▶ _WHAT IS ASKED_
Retype the passage of the Dark Tower character text below, starting at "A barmaid in" and ending at "tall and skinny.".
** start of QUOTED TEXT **
He is tall, overweight, and balding, and sometimes carries a Colt Peacemaker revolver in a shoulder holster. He displays caution and restraint in his service to the Crimson King, relying on his humanity and spirituality to guide him in managing the prison. He is portrayed as being a newly devout Catholic, often praying in his bathroom – a devotion apparently triggered by his experiences in Roland's world.

During the ka-tet's raid on Algul Siento, Pimli is shot and mortally wounded by Roland. However, he lives long enough to shoot Eddie Dean in the head, causing the ka-tet to break when the latter dies several hours later.

==Neutral==

===Gan===
The being Gan is first mentioned by name in Song of Susannah, the sixth installment in the series. He is described as speaking "through the voices of the can-calah, who men call angels," and as "denying the Crimson King and denying Discordia itself." Gan's role in the novels is very much in line with the concept of God. In the cosmology of Stephen King's multiverse, Gan is referred to as "The White" in High Speech. Gan rose from the Prim (implied as being the darkness behind everything) and created the universes and infinite alternate universes that the Dark Tower (a building that serves as a microcosm of all of the multiple realities of the Dark Tower series) holds in place.

==Minor characters==

===Alice===

A barmaid in Tull seen in The Gunslinger. She befriended Roland and told him about the story of Nort. Roland knew she would eventually ask Nort about the number Nineteen and knew this was a trap set up by The Man in Black. After she had asked Nort about the number Nineteen, Roland shot her in the head as she wished, as she could not bear what she was told. She was briefly recognised by Jake in The Waste Lands in New York.

===Hart Thorin===

Mayor of Mejis first seen in Wizard and Glass, brother of Coral Thorin and husband of Olive Thorin. Murdered by Roy Depape. Described as being tall and skinny.

===James Farson===
Farson's nephew is a young, slim musician. He has short, straight, black hair and dark eyes. He is a high-ranking soldier or henchman of Farson's Revolutionary Army, and one who met Gabrielle Deschain in their plans for the murder of Steven Deschain. He is always seen near his uncle, not directly in battle.

===Nort===

Appeared in The Gunslinger. Nort dies twice: once prior to Roland's stay in Tull, and once later at Roland's hand. Alice retells the story of Nort's first death—and subsequent resurrection—to Roland. Nort dies in Sheb's bar. He is described as a drunk and a user of devil-grass—one who has graduated from smoking it to chewing it, to Roland's shock and disgust. On the afternoon that he dies, The Man in Black appears and revives him in front of the regulars in the bar. He then hands Alice a note which states that if she speaks the code word "nineteen" to Nort, he will tell her of the secrets beyond Death. The note is intended as a trap; Alice eventually falls prey to it and says the word, triggering a town-wide frenzy against Roland in which he kills the entire population. Nort is last seen hanging above Sheb's bar, spread-eagled and crucified with wooden pegs, with a large and purple cloven hoof on his forehead. It is unclear who committed this crime, but it is likely the work of either Sylvia Pittston—who had referenced the cloven hoof in her sermon—or one of her followers, over whom she had a high degree of control.
** end of QUOTED TEXT **
** start of DATASET CONTENT **
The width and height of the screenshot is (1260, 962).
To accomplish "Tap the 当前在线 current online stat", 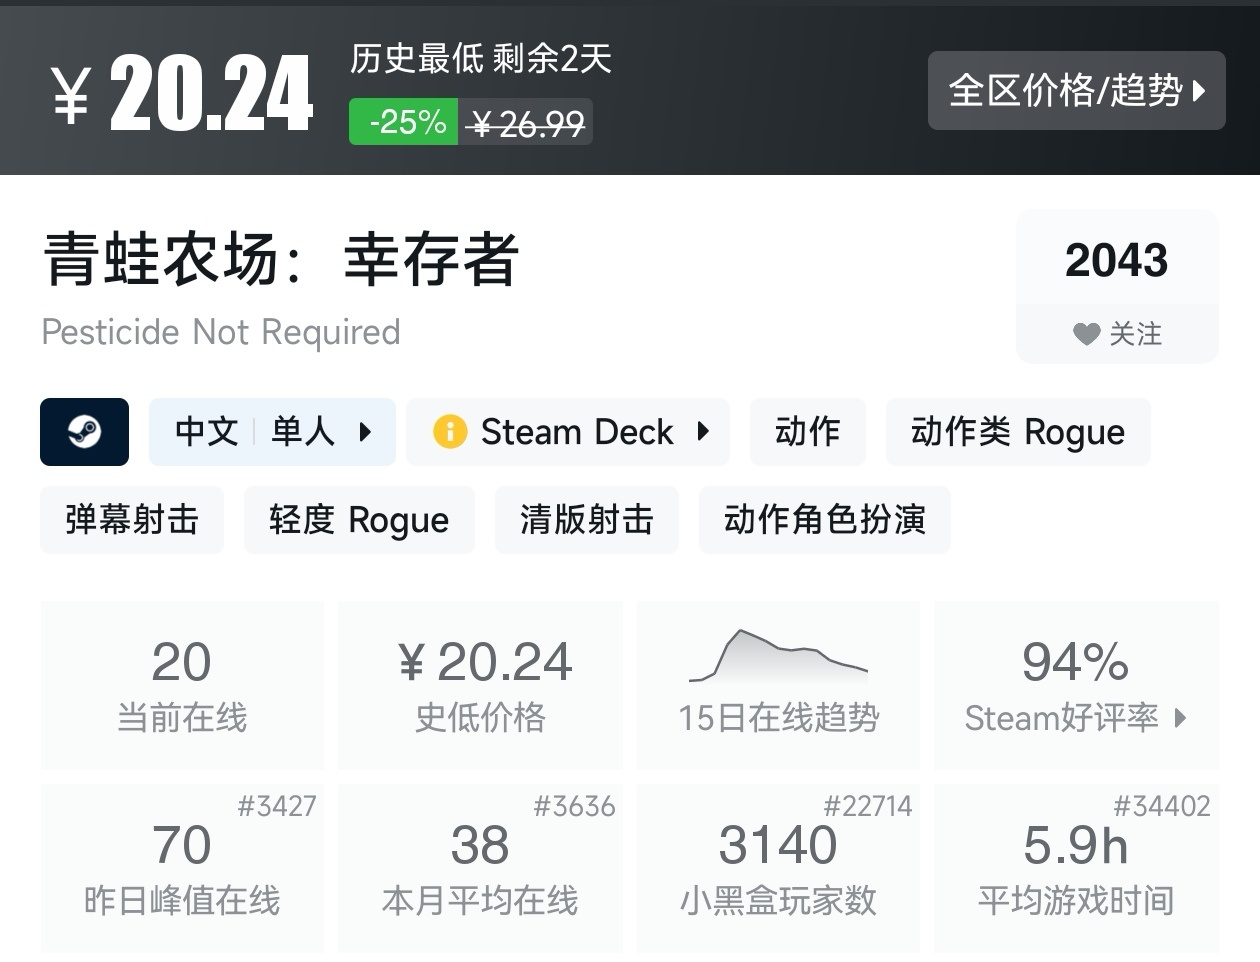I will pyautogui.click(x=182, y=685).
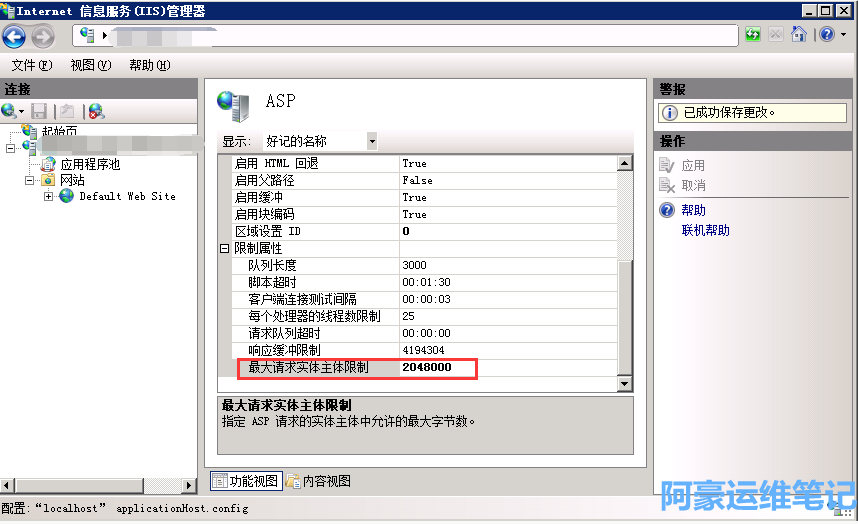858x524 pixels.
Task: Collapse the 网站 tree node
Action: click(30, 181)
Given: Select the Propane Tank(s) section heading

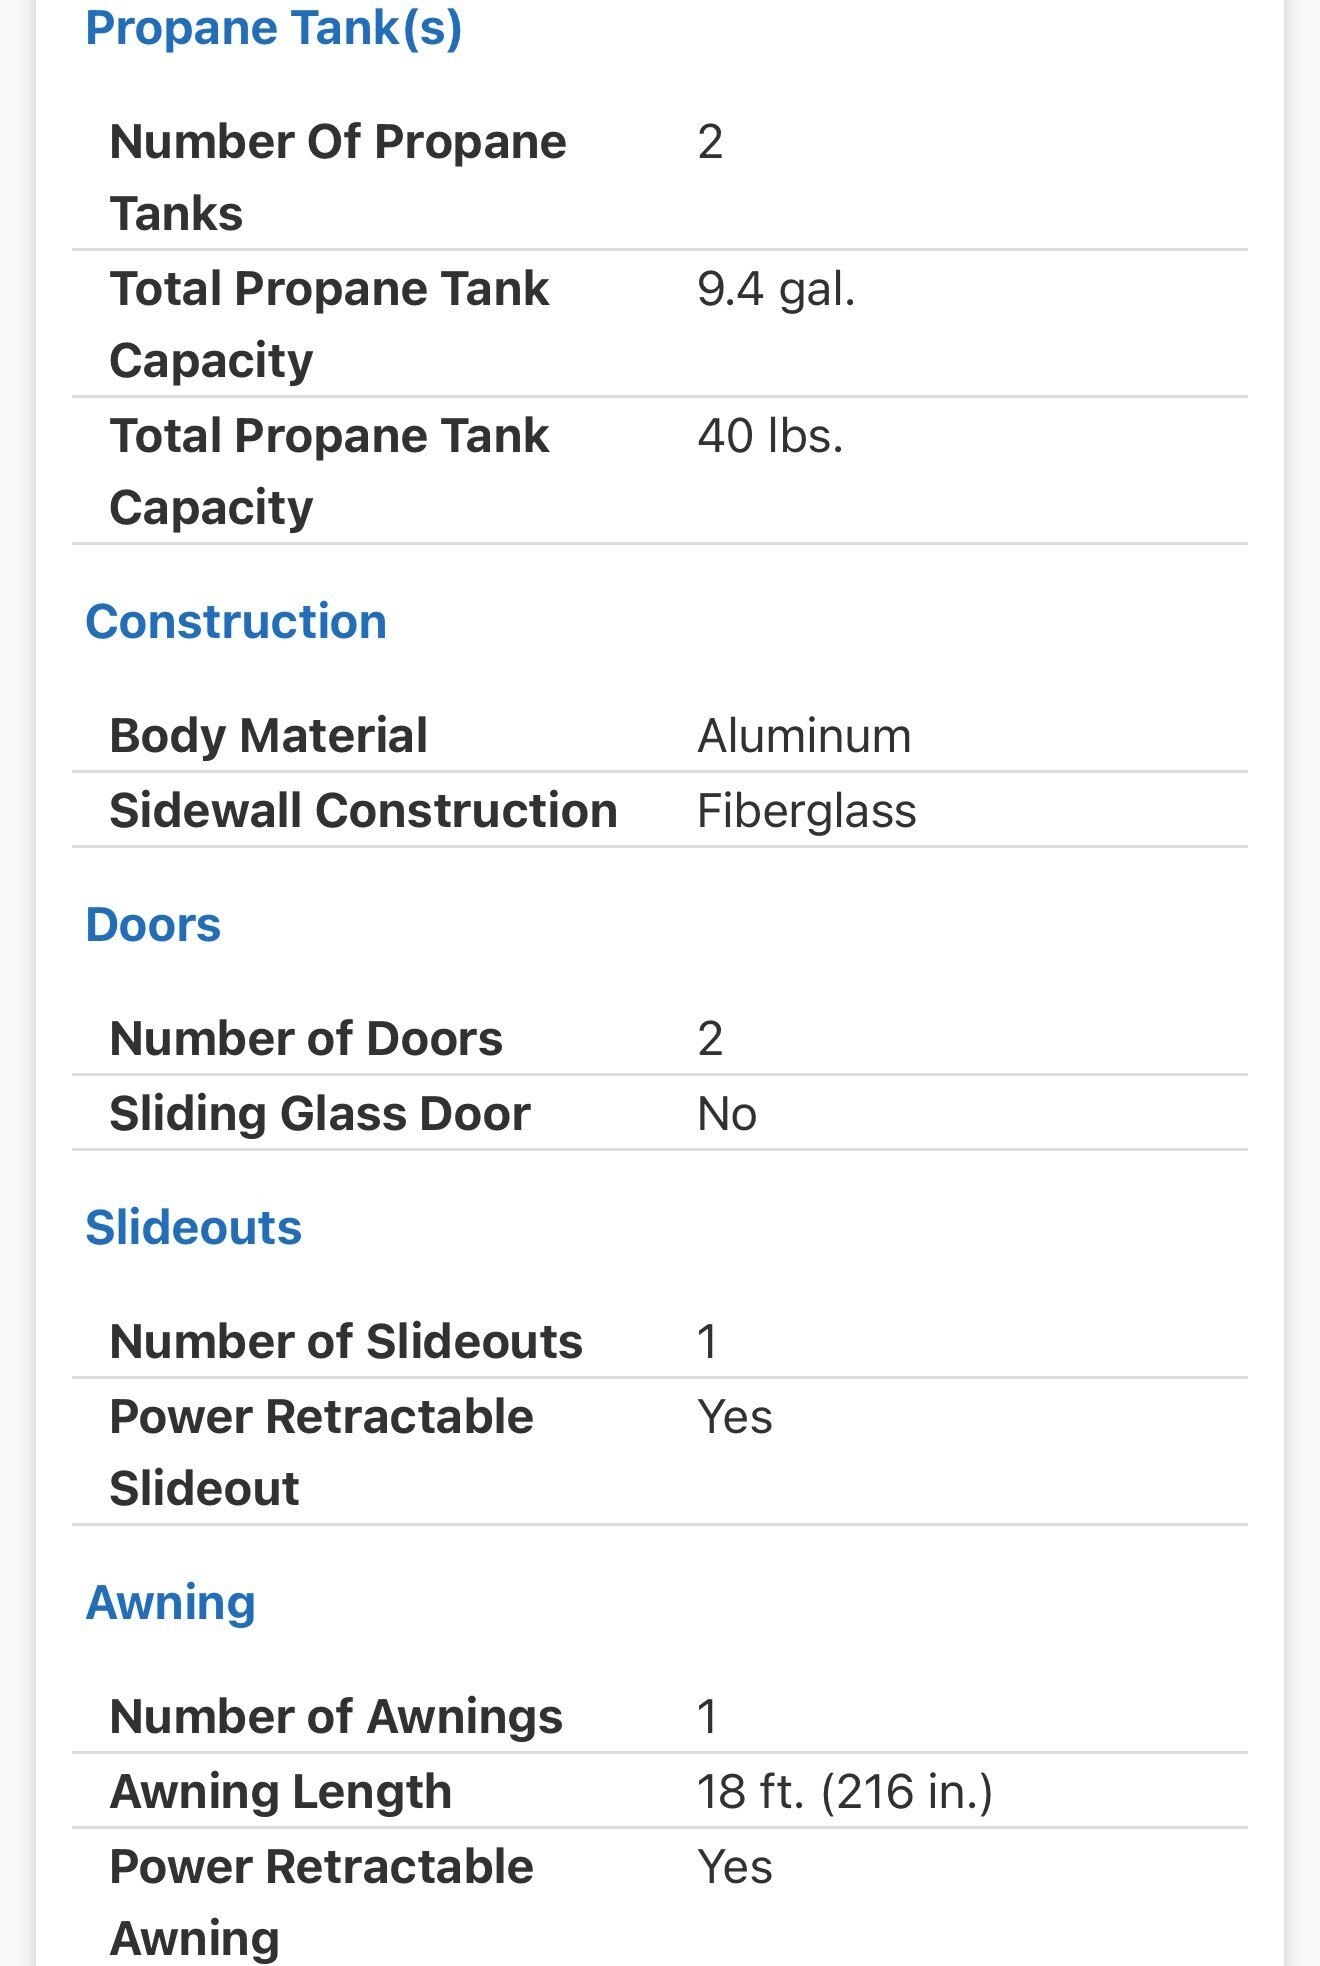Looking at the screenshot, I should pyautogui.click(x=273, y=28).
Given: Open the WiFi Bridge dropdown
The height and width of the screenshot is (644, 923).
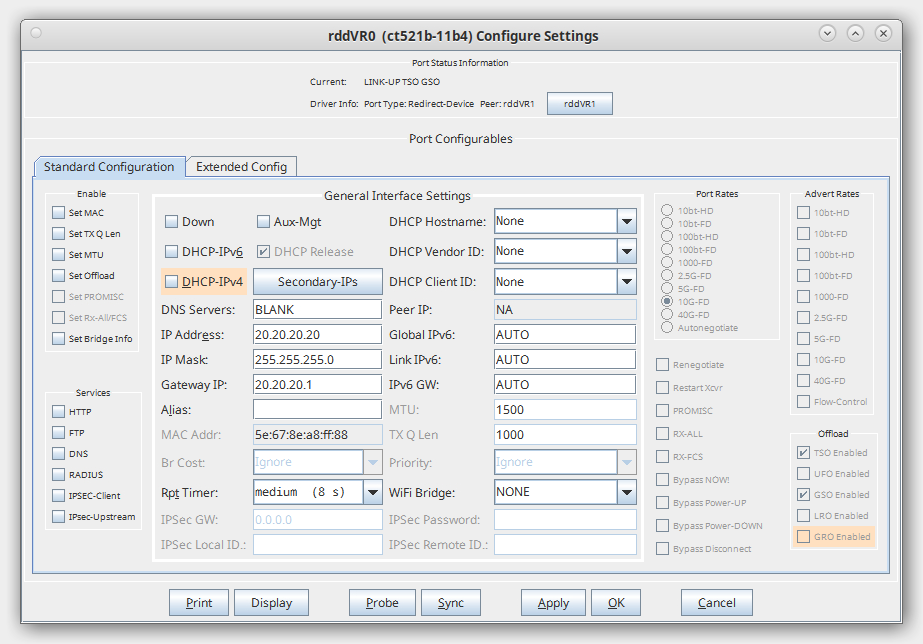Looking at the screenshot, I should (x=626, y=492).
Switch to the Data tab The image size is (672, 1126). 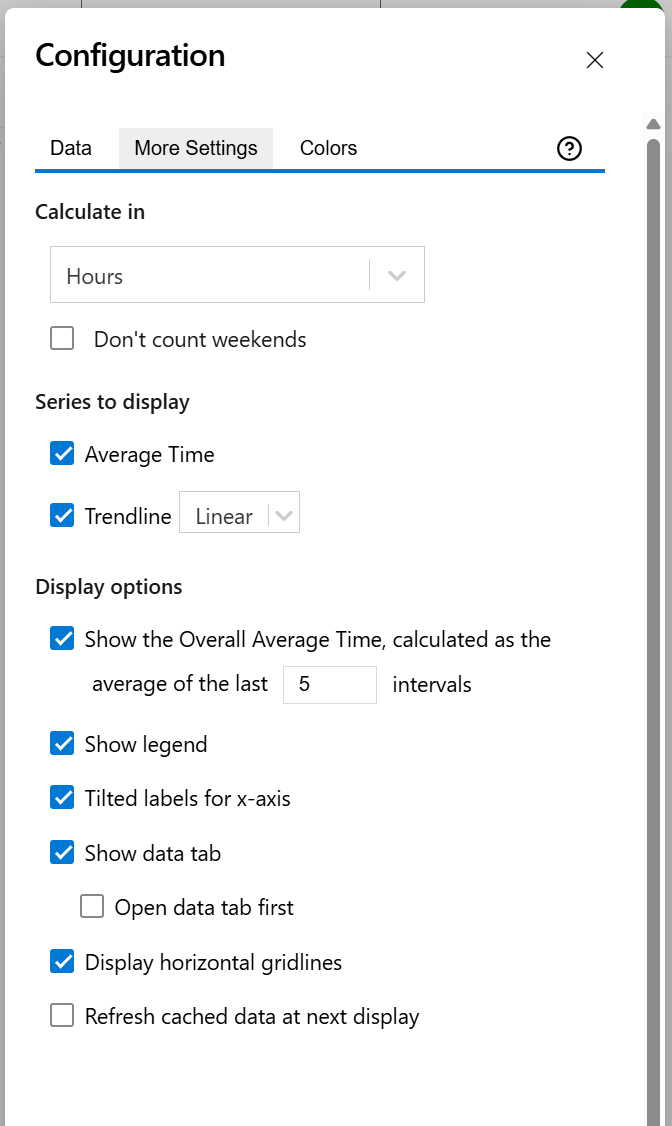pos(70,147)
** end of DATASET CONTENT **
▶ _RESULT OF THE TASK_
A barmaid in Tull seen in The Gunslinger. She befriended Roland and told him about the story of Nort. Roland knew she would eventually ask Nort about the number Nineteen and knew this was a trap set up by The Man in Black. After she had asked Nort about the number Nineteen, Roland shot her in the head as she wished, as she could not bear what she was told. She was briefly recognised by Jake in The Waste Lands in New York.

===Hart Thorin===

Mayor of Mejis first seen in Wizard and Glass, brother of Coral Thorin and husband of Olive Thorin. Murdered by Roy Depape. Described as being tall and skinny.